╭─ PROVIDED RECORDS

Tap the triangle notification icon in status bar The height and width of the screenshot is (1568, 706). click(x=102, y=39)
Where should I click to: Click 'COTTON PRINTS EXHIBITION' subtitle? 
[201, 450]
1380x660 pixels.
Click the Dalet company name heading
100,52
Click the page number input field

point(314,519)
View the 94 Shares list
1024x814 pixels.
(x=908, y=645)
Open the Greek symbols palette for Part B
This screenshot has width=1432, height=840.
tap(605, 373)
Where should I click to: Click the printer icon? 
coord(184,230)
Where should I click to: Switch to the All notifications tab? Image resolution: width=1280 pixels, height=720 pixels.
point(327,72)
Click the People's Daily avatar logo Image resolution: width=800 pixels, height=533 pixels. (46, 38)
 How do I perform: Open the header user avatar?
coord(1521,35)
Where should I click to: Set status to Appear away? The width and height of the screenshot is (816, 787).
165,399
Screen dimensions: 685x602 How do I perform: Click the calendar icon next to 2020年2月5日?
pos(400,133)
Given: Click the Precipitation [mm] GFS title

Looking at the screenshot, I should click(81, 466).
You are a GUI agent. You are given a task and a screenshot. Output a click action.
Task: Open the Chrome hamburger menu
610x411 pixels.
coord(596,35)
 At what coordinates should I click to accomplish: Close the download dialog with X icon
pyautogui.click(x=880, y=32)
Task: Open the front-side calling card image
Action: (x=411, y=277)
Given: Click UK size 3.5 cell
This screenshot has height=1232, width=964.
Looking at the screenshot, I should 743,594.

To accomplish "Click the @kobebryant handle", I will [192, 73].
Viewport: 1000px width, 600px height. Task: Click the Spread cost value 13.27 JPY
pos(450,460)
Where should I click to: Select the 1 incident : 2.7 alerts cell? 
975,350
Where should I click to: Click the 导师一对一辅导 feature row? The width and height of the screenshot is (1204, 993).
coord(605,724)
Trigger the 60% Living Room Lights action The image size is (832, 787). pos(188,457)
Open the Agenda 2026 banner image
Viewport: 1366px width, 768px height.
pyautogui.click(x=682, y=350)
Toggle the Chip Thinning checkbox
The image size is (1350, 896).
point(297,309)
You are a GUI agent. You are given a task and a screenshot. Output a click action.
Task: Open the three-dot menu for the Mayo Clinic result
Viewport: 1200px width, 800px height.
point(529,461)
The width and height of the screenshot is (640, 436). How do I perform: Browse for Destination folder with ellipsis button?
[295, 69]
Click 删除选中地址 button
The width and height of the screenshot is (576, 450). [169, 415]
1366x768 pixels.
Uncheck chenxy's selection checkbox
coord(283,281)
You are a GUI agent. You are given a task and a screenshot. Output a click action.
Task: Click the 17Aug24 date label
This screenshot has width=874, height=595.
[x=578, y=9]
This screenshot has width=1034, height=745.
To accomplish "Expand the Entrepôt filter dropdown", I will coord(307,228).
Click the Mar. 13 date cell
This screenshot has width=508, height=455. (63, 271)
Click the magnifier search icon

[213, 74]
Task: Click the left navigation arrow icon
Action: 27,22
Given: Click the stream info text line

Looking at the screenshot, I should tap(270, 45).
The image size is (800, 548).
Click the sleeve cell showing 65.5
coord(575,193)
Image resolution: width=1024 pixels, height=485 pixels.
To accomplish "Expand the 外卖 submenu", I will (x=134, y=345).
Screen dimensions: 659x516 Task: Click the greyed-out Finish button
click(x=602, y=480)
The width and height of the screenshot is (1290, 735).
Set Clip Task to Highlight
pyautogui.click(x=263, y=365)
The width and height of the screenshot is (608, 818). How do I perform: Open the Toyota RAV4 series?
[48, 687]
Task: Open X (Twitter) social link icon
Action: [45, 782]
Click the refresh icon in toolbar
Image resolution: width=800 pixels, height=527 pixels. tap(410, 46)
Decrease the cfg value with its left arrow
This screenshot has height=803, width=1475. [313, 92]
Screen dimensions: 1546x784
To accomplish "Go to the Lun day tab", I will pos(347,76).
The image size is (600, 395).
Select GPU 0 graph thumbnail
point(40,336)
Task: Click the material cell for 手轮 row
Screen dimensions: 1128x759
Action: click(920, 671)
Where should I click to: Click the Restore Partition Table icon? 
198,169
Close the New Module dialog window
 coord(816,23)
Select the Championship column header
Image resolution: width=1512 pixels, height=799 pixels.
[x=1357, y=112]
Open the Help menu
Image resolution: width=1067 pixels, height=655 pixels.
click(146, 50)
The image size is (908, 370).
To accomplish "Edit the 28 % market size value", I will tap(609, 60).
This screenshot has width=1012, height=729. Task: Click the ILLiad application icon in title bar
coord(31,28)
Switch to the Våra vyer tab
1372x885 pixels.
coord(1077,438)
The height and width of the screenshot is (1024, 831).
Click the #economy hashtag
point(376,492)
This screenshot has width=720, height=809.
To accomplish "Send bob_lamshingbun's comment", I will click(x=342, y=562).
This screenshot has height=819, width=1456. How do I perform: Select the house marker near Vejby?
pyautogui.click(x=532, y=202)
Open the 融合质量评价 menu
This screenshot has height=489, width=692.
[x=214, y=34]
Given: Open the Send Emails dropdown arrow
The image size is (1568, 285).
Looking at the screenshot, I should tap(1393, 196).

╰─

TASK TO COMPLETE>
Each record must be repeated exactly as it appears above.

RESPONSE AREA>
Tap the triangle notification icon in status bar The height and width of the screenshot is (1568, 706). click(x=102, y=39)
Where should I click to: Click 'COTTON PRINTS EXHIBITION' subtitle? 
[201, 450]
1380x660 pixels.
Click the Dalet company name heading
100,52
Click the page number input field

point(314,519)
View the 94 Shares list
1024x814 pixels.
(x=908, y=645)
Open the Greek symbols palette for Part B
This screenshot has width=1432, height=840.
tap(605, 373)
Where should I click to: Click the printer icon? 
coord(184,230)
Where should I click to: Switch to the All notifications tab? Image resolution: width=1280 pixels, height=720 pixels.
point(327,72)
Click the People's Daily avatar logo Image resolution: width=800 pixels, height=533 pixels. (46, 38)
 How do I perform: Open the header user avatar?
coord(1521,35)
Where should I click to: Set status to Appear away? The width and height of the screenshot is (816, 787).
165,399
Screen dimensions: 685x602 How do I perform: Click the calendar icon next to 2020年2月5日?
pos(400,133)
Given: Click the Precipitation [mm] GFS title

Looking at the screenshot, I should click(81, 466).
You are a GUI agent. You are given a task and a screenshot. Output a click action.
Task: Open the Chrome hamburger menu
610x411 pixels.
coord(596,35)
 At what coordinates should I click to accomplish: Close the download dialog with X icon
pyautogui.click(x=880, y=32)
Task: Open the front-side calling card image
Action: (x=411, y=277)
Given: Click UK size 3.5 cell
This screenshot has height=1232, width=964.
Looking at the screenshot, I should 743,594.

To accomplish "Click the @kobebryant handle", I will [192, 73].
Viewport: 1000px width, 600px height. Task: Click the Spread cost value 13.27 JPY
pos(450,460)
Where should I click to: Select the 1 incident : 2.7 alerts cell? 
975,350
Where should I click to: Click the 导师一对一辅导 feature row? The width and height of the screenshot is (1204, 993).
coord(605,724)
Trigger the 60% Living Room Lights action The image size is (832, 787). pos(188,457)
Open the Agenda 2026 banner image
Viewport: 1366px width, 768px height.
pyautogui.click(x=682, y=350)
Toggle the Chip Thinning checkbox
The image size is (1350, 896).
point(297,309)
You are a GUI agent. You are given a task and a screenshot. Output a click action.
Task: Open the three-dot menu for the Mayo Clinic result
Viewport: 1200px width, 800px height.
point(529,461)
The width and height of the screenshot is (640, 436). How do I perform: Browse for Destination folder with ellipsis button?
[295, 69]
Click 删除选中地址 button
The width and height of the screenshot is (576, 450). [169, 415]
1366x768 pixels.
Uncheck chenxy's selection checkbox
coord(283,281)
You are a GUI agent. You are given a task and a screenshot. Output a click action.
Task: Click the 17Aug24 date label
This screenshot has width=874, height=595.
[x=578, y=9]
This screenshot has width=1034, height=745.
To accomplish "Expand the Entrepôt filter dropdown", I will coord(307,228).
Click the Mar. 13 date cell
This screenshot has width=508, height=455. (63, 271)
Click the magnifier search icon

[213, 74]
Task: Click the left navigation arrow icon
Action: 27,22
Given: Click the stream info text line

Looking at the screenshot, I should tap(270, 45).
The image size is (800, 548).
Click the sleeve cell showing 65.5
coord(575,193)
Image resolution: width=1024 pixels, height=485 pixels.
To accomplish "Expand the 外卖 submenu", I will (x=134, y=345).
Screen dimensions: 659x516 Task: Click the greyed-out Finish button
click(x=602, y=480)
The width and height of the screenshot is (1290, 735).
Set Clip Task to Highlight
pyautogui.click(x=263, y=365)
The width and height of the screenshot is (608, 818). How do I perform: Open the Toyota RAV4 series?
[48, 687]
Task: Open X (Twitter) social link icon
Action: [45, 782]
Click the refresh icon in toolbar
Image resolution: width=800 pixels, height=527 pixels. tap(410, 46)
Decrease the cfg value with its left arrow
This screenshot has height=803, width=1475. [313, 92]
Screen dimensions: 1546x784
To accomplish "Go to the Lun day tab", I will pos(347,76).
The image size is (600, 395).
Select GPU 0 graph thumbnail
point(40,336)
Task: Click the material cell for 手轮 row
Screen dimensions: 1128x759
Action: click(920, 671)
Where should I click to: Click the Restore Partition Table icon? 
198,169
Close the New Module dialog window
 coord(816,23)
Select the Championship column header
Image resolution: width=1512 pixels, height=799 pixels.
[x=1357, y=112]
Open the Help menu
Image resolution: width=1067 pixels, height=655 pixels.
click(146, 50)
The image size is (908, 370).
To accomplish "Edit the 28 % market size value", I will tap(609, 60).
This screenshot has width=1012, height=729. Task: Click the ILLiad application icon in title bar
coord(31,28)
Switch to the Våra vyer tab
1372x885 pixels.
coord(1077,438)
The height and width of the screenshot is (1024, 831).
Click the #economy hashtag
point(376,492)
This screenshot has width=720, height=809.
To accomplish "Send bob_lamshingbun's comment", I will click(x=342, y=562).
This screenshot has height=819, width=1456. How do I perform: Select the house marker near Vejby?
pyautogui.click(x=532, y=202)
Open the 融合质量评价 menu
This screenshot has height=489, width=692.
[x=214, y=34]
Given: Open the Send Emails dropdown arrow
The image size is (1568, 285).
Looking at the screenshot, I should tap(1393, 196).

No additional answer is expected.